[start Data listing]
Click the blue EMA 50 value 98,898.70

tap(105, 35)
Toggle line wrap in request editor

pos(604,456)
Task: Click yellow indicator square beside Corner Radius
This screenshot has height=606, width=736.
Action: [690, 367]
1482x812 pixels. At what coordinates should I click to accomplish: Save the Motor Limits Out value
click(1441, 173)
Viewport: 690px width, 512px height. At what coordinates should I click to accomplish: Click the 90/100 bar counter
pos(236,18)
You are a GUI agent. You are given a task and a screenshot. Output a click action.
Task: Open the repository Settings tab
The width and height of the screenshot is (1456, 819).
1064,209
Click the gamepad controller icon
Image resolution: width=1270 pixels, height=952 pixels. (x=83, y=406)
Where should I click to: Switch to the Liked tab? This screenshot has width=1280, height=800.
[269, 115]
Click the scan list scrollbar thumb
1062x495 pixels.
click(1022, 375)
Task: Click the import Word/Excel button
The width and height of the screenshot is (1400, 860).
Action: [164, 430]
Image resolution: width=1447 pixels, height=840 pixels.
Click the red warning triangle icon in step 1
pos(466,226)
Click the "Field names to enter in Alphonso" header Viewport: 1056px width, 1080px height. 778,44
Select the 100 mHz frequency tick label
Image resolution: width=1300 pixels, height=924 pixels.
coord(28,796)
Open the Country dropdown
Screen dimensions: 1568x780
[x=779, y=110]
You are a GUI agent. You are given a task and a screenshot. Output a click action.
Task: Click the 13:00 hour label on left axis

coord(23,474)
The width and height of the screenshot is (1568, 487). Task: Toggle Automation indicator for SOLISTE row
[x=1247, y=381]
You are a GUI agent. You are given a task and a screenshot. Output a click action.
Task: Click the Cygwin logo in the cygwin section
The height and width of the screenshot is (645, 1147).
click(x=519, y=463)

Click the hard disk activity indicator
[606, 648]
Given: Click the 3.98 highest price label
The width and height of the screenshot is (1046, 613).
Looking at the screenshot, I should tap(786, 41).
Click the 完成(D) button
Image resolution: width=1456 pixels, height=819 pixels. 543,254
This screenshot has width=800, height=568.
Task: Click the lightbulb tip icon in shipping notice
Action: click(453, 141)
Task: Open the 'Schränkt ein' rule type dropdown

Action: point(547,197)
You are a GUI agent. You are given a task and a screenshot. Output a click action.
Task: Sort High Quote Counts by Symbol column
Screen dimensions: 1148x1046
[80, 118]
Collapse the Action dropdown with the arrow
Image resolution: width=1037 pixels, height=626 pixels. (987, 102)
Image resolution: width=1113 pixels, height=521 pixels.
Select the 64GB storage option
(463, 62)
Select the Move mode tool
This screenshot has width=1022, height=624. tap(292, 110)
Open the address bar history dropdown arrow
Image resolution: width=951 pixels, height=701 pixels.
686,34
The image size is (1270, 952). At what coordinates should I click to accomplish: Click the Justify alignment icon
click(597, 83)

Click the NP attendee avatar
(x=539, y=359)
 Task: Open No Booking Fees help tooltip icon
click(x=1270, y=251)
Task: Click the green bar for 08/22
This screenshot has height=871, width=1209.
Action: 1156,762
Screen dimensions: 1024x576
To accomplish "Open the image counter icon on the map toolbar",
[end Data listing]
Work to do: Starting with the line that contains "1080px height. 778,44" and going on through the line that contains "coord(28,796)", reproduce those lines with "header" renamed to "column title" and everything else left unchanged.

Answer:
Click the "Field names to enter in Alphonso" column title Viewport: 1056px width, 1080px height. 778,44
Select the 100 mHz frequency tick label
Image resolution: width=1300 pixels, height=924 pixels.
coord(28,796)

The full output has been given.